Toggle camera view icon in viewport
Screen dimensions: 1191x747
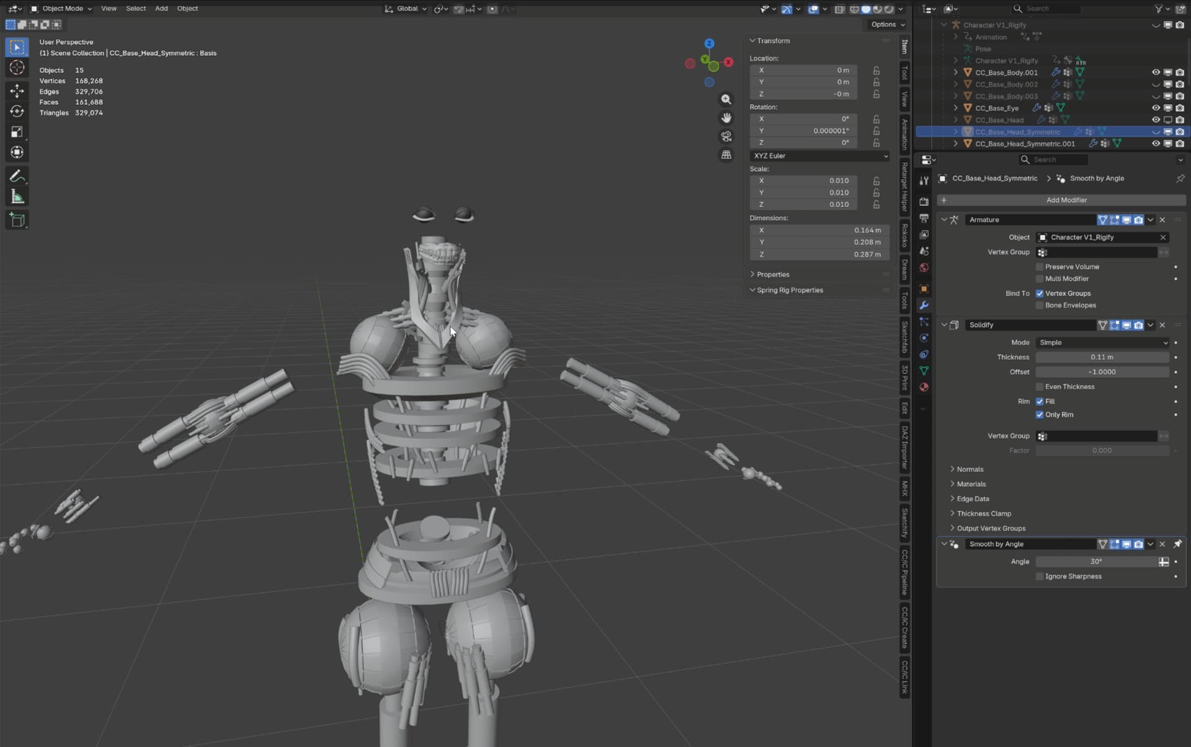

******************************

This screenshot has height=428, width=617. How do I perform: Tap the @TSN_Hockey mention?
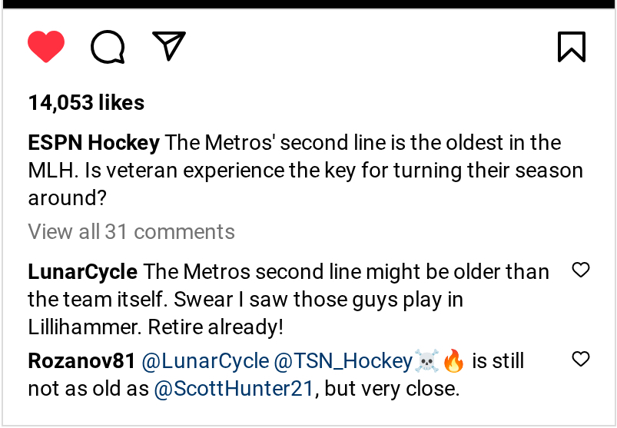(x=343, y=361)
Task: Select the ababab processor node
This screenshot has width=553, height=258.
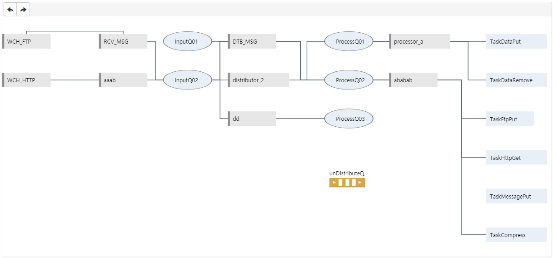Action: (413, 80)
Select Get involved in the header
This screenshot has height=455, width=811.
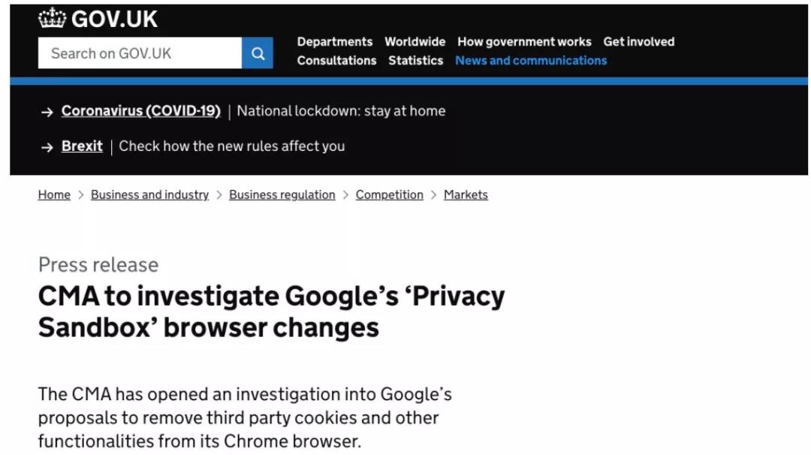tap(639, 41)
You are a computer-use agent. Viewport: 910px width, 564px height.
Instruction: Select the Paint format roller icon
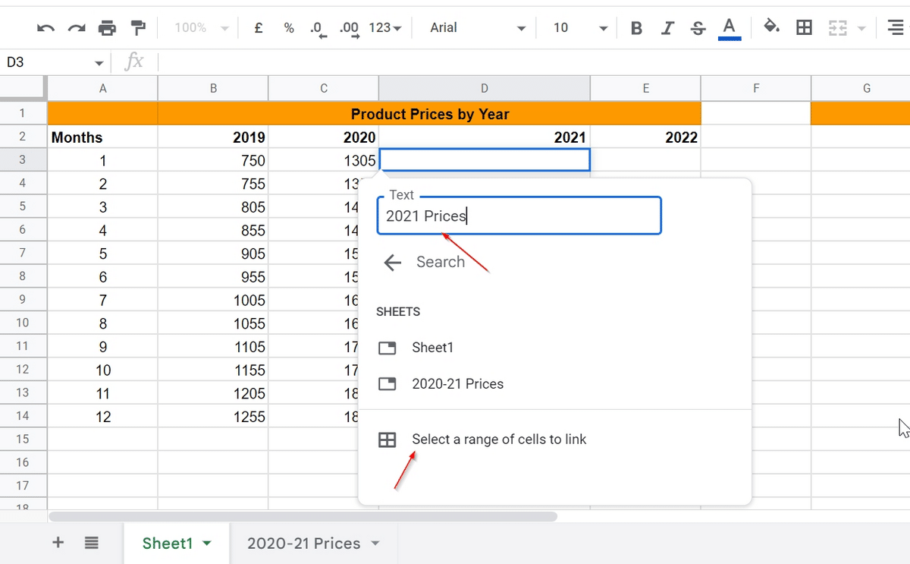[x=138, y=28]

******************************

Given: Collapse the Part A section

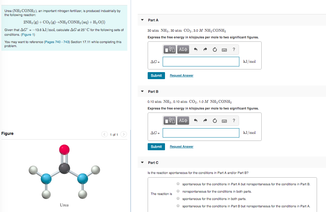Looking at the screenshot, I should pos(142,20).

******************************

- **WORK REQUIRED**:
Retype the part that opens with the line containing "Toggle camera view icon in viewport" and closes with the line containing "Screen dimensions: 1191x747", both lines included.

- **RESULT BELOW**:
Toggle camera view icon in viewport
Screen dimensions: 1191x747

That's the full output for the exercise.